# Document extract:
Talent Contest

Sector Must Fight for Next Gen Interest

By Carly Fields

Those looking for a career with glitz need not apply: the project cargo industry is not a “glamor industry, no matter how much we think we are.” That’s George Abreu’s no-nonsense take on the employment attributes of the sector.

As GEODIS’s senior vice president for oil and gas, Abreu has first-hand experience of what the industry has to offer and why it faces a dearth of talent in the future. Speaking to Breakbulk, he explained the changing job requirements of the next generation: where once overseas assignments were a great lure, today’s new recruits put less weight on travel and more on flexible working and greater independence in their working life.

There are now so many other draws on young people when they are considering a career, he said. “The Amazons and the like have a more exciting product perception, so we are definitely competing against others for that talent base.” Consequently, attracting new talent today is not, Abreu said, “the simplest task.”

But while it might not be the simplest task, it’s not an impossible one. Abreu believes that the project cargo forwarding industry’s focus on sophisticated solutions can still excite people and draw next-generational groups, including Millennials, into the business and into GEODIS. There is, he said, a bright future, despite the challenges, as long as the sector is prepared to position itself and fight for talent.

Discussing service provision and the ever-increasing demands placed on logistics providers in the breakbulk industry, Abreu commented on the detrimental impact of companies straying from their strengths to meet intensified pressures from shippers. This is particularly true when it comes to geographical spread.

“It’s a very big world out there and there’s a lot of work going on in a lot of locations. It’s so tempting to stretch out to places where you may not have the necessary boots on the ground, structure or longevity,” he said. “You have to be very, very careful to commit to things in locations and in areas where you may not have as much experience as somebody else.”

Abreu believes the key to success in logistics is to stay where you’re good, where you have assets and where you have a structure.

“If you don’t do that, you risk failing, and that’s what everybody wants to avoid because the stakes are too high – projects are too big.” Where previously forwarders might have taken risks because projects were “below the radar,” today’s projects are more often than not large and highly visible. “So you’d better be good at it because your reputation is just as good as your last project,” he said.

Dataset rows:
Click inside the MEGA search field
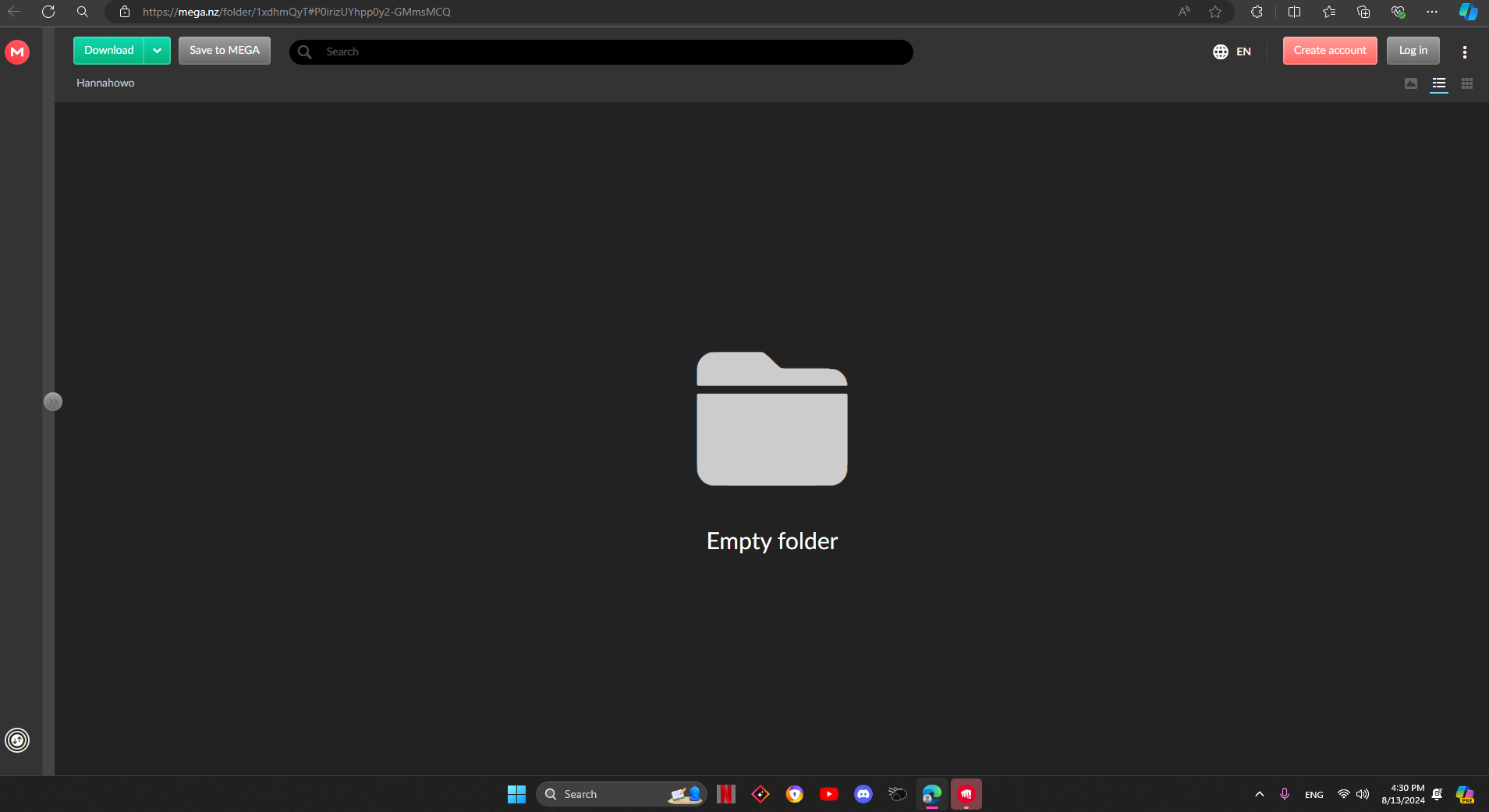pos(546,51)
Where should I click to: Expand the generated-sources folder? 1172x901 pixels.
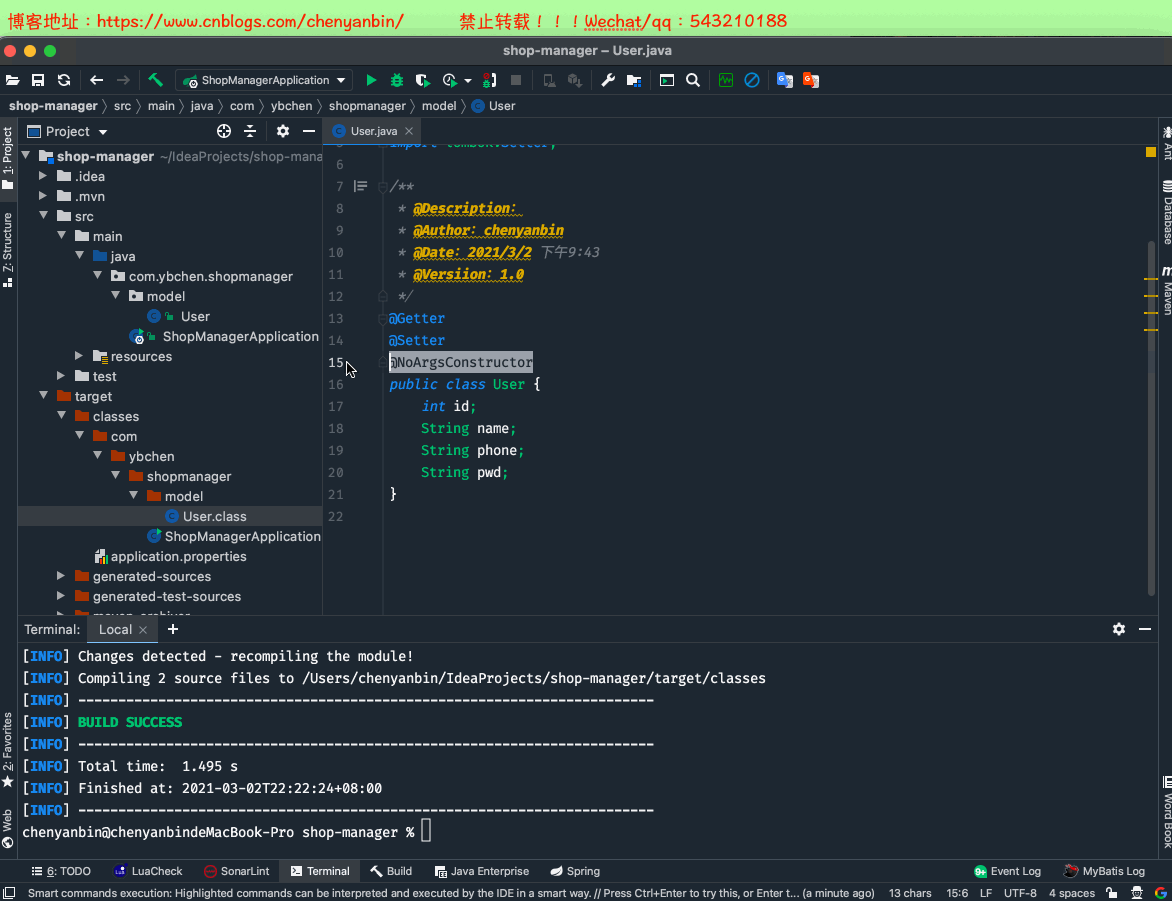(61, 576)
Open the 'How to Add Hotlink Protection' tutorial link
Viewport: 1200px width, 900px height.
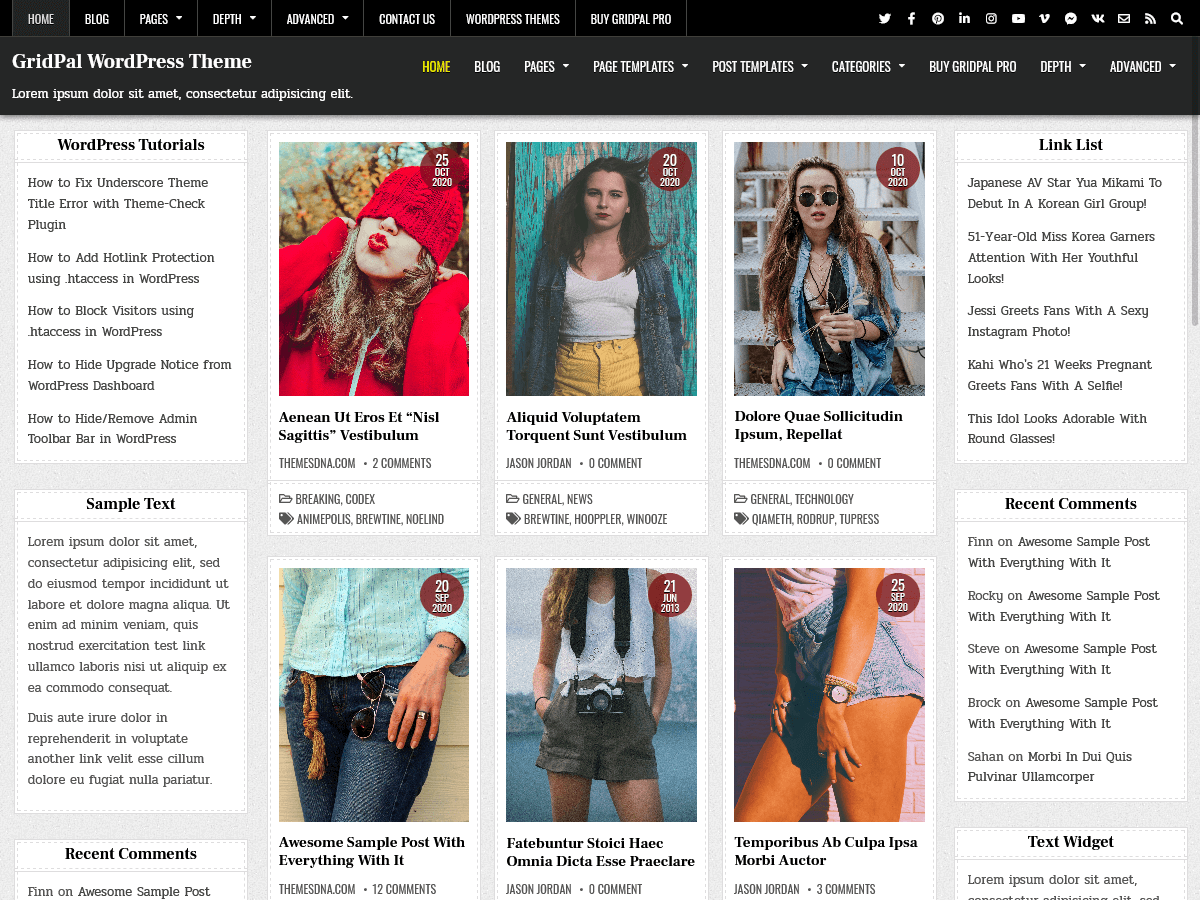click(120, 268)
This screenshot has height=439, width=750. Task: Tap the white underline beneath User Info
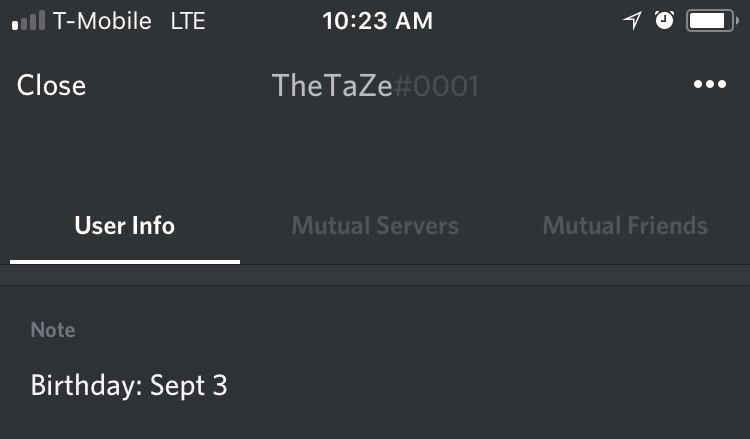pos(124,261)
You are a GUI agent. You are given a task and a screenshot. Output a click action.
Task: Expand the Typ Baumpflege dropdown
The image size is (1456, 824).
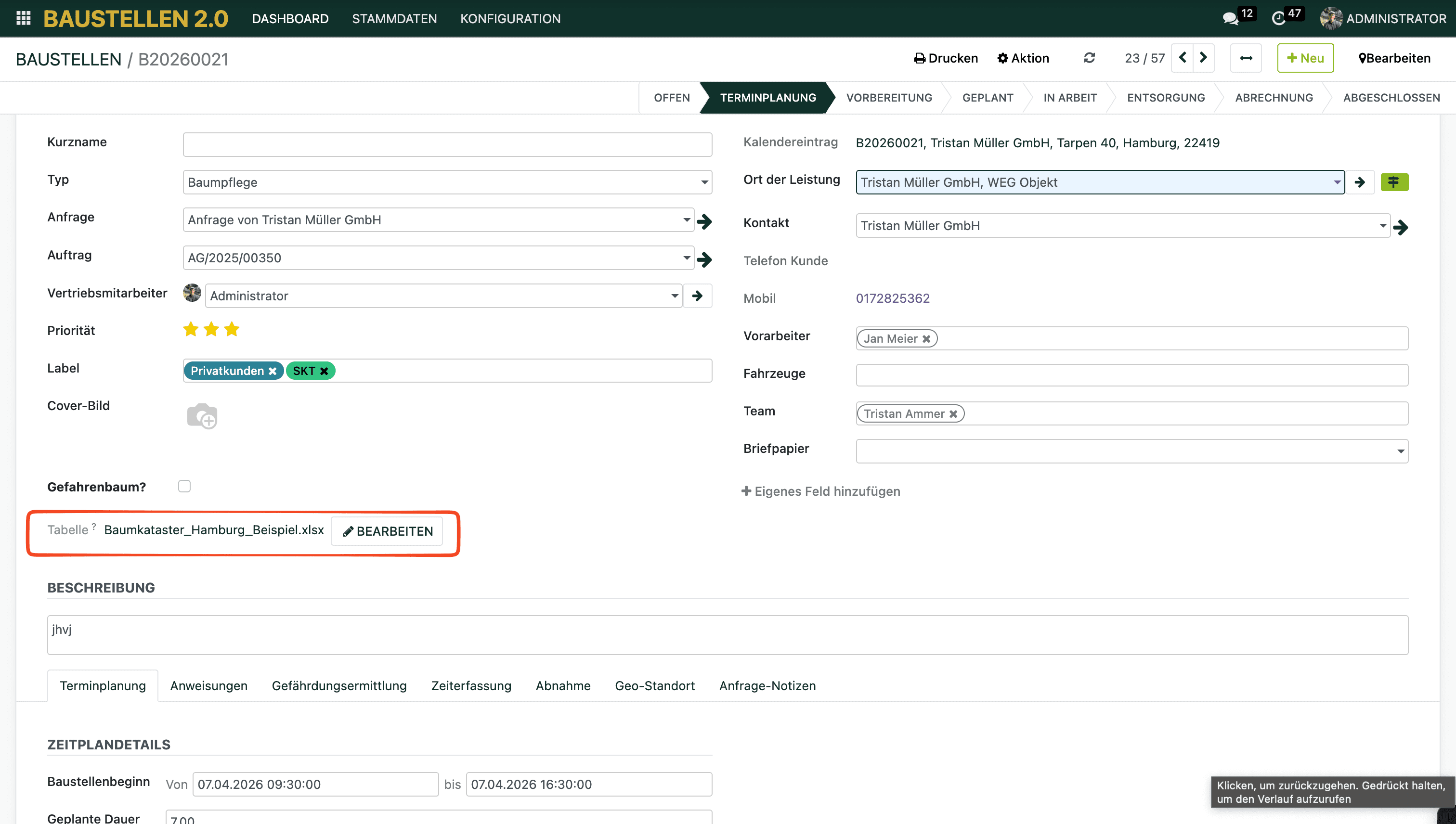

# Aim:
In the project cargo article, what does Abreu say is the key to success in logistics? The lines above are separate material with no connection to the project cargo article.

# Response to this exercise:
To stay where you're good, where you have assets and where you have a structure.